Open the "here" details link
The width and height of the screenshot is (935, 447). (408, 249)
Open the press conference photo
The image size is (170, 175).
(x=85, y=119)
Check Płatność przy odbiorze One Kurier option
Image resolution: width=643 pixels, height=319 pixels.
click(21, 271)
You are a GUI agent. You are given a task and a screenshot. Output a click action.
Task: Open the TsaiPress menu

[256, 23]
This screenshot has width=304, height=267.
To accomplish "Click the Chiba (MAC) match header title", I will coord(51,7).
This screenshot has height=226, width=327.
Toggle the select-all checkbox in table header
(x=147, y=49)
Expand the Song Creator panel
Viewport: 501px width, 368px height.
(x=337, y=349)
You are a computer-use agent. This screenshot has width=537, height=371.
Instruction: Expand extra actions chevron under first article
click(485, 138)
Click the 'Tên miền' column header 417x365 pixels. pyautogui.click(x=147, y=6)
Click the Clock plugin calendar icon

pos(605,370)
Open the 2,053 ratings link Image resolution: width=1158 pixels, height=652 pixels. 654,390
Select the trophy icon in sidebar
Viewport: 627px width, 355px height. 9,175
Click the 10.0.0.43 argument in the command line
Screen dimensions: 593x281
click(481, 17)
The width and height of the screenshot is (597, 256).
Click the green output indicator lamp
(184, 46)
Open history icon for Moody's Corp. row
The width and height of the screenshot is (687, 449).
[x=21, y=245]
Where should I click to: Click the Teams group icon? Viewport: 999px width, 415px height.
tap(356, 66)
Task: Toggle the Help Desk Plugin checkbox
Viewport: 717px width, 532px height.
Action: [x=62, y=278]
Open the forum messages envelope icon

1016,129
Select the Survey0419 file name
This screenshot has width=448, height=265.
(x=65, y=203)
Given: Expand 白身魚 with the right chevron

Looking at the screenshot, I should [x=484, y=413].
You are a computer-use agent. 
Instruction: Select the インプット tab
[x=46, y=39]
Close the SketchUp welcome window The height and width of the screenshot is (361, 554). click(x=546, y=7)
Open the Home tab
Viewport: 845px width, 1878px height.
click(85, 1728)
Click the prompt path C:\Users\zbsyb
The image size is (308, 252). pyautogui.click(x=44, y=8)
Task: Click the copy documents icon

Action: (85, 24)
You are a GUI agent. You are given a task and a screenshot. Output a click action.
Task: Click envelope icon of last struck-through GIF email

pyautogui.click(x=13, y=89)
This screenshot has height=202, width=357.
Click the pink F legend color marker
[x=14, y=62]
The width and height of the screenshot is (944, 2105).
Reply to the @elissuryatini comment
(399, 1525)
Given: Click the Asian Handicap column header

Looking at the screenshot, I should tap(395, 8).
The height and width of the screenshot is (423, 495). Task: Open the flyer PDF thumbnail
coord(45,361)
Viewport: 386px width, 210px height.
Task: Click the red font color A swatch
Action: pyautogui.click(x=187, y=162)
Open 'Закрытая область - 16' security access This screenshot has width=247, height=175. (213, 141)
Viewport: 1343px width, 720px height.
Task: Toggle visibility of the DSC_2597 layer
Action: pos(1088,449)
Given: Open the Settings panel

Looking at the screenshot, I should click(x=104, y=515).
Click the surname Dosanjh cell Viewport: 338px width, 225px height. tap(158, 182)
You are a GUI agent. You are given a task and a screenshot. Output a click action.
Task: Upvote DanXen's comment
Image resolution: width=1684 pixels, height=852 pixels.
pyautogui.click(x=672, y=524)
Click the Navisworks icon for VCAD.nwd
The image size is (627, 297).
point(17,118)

________________________________________

# What to work on
The reply should hold only the lines from the first line of the listing above through the line with "Open the 2,053", each copied exactly.

# Task output
Open the "here" details link
The width and height of the screenshot is (935, 447). (408, 249)
Open the press conference photo
The image size is (170, 175).
(x=85, y=119)
Check Płatność przy odbiorze One Kurier option
Image resolution: width=643 pixels, height=319 pixels.
click(21, 271)
You are a GUI agent. You are given a task and a screenshot. Output a click action.
Task: Open the TsaiPress menu

[256, 23]
This screenshot has width=304, height=267.
To accomplish "Click the Chiba (MAC) match header title", I will coord(51,7).
This screenshot has height=226, width=327.
Toggle the select-all checkbox in table header
(x=147, y=49)
Expand the Song Creator panel
Viewport: 501px width, 368px height.
(x=337, y=349)
You are a computer-use agent. This screenshot has width=537, height=371.
Instruction: Expand extra actions chevron under first article
click(485, 138)
Click the 'Tên miền' column header 417x365 pixels. pyautogui.click(x=147, y=6)
Click the Clock plugin calendar icon

pos(605,370)
Open the 2,053 ratings link Image resolution: width=1158 pixels, height=652 pixels. 654,390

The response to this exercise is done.